Healers, patients, and clinicians reached agreement regarding the types of support healers could provide. Primary changes in the cultural adaptation to the Adherence Support Worker for use by traditional healers included translation of training materials into Portuguese and Echuabo, the selection of traditional healers as adherence partners, a patient’s ability to select the healer of his/her choice (and “fire” him/her if necessary), the addition of non-monetary incentives for the adherence partners, partner accompaniment to clinical visits, the role of healers as patient advocates in situations of poor clinical service delivery, and the role of healers in assuring their patients that their diagnosis is real and not the result of a curse. Healers can be chosen by newly diagnosed HIV-infected patients through a Facebook-style picture book, organized by healer home location, so people can choose a healer close or far away, as per their preference.

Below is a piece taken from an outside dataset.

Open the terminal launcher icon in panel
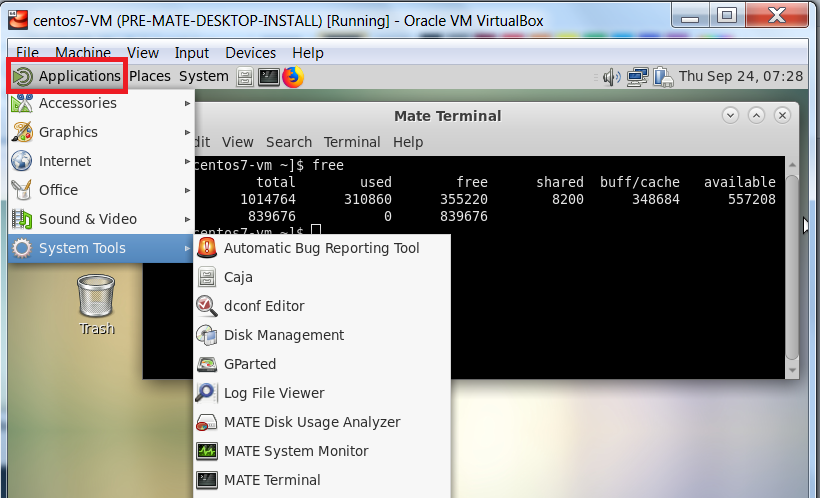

While the skills and challenges in providing ART adherence support were similar to those described in the Adherence Support Worker manual, our Mozambique population requires unique support to facilitate HIV care. Primarily, the lack of trust that exists between the health facility and the community presents a challenge to retention and adherence (both for HIV and for any chronic disease). Currently, PLHIV are comfortable challenging their HIV diagnosis; the traditional illness known as matoa (local illness with similar symptoms to HIV) is more socially acceptable [58, 73, 74]. With trained healers reaffirming their HIV diagnosis and the value of ART medication, we anticipate PLHIV will accept their diagnoses and treatment plan more readily. A previous study found seriously ill patients routinely assessed clinician trustworthiness against their own expectations [23]. Given vast cultural differences that divide clinicians from their patients in rural Mozambique, a cultural broker, like a trained traditional healer, may be necessary to bridge the gap. Among PLHIV who do not value traditional medicine, we expect many to refuse this support. However, we also predict those PLHIV who refuse may also be the ones who least need assistance in adhering to care.

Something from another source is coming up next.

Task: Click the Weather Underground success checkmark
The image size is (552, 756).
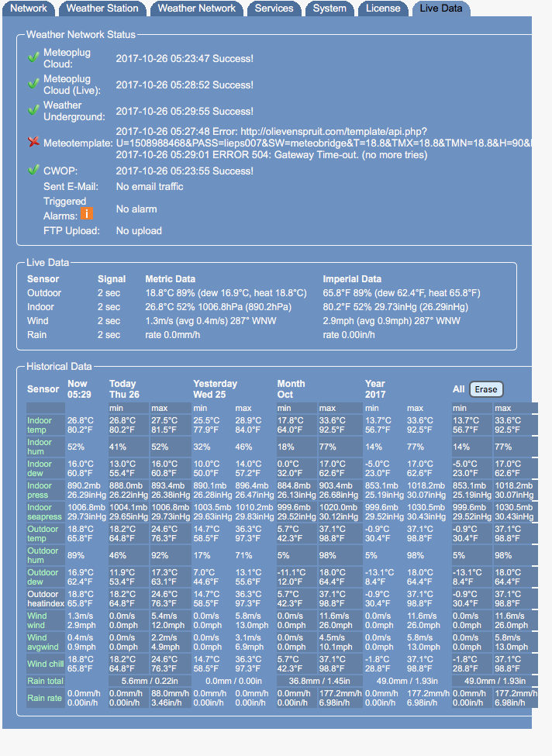Action: point(33,110)
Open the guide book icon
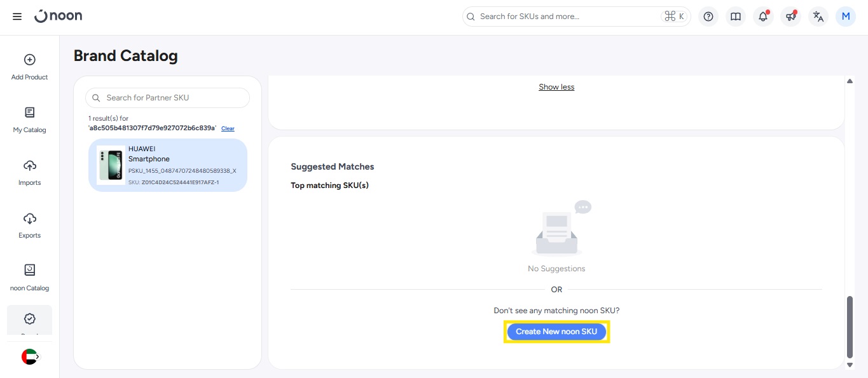This screenshot has height=378, width=868. coord(736,17)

As an adaptation study, our study has methodological limitations. First, we sought to adapt a version of a previously successful intervention, not test its efficacy at improving retention in care or adherence to medication. This will be determined by an ongoing study that we are currently conducting. More must be learned to predict which healers will prove the best coaches for specific PLHIV. Hence, we will collect data on healer personality, empathy, emotional intelligence, perspective taking, and social reasoning, along with data on patient personality, social reasoning, and HIV stigma, to determine the best system for matching provider and patient to maximize success.

Conclusions

We selected, culturally adapted, and tested the acceptability of a behavioral intervention to improve retention in HIV care and adherence to ART medication in a rural Mozambican context. The adapted intervention was acceptable to clinicians, traditional healers, and potential clients. The process—piloting the intervention through theater presentations and using feedback to tailor our activities—allowed us to address potential barriers to implementation. If traditional healers in rural Mozambique can deliver this retention and adherence intervention, this may be a model for other regions of SSA where traditional healers are ubiquitous and interested in establishing a formal relationship with the health system. Something must be done to overcome the severe shortages in the health workforce, and engagement of healers as treatment partners is an option that merits further evaluation.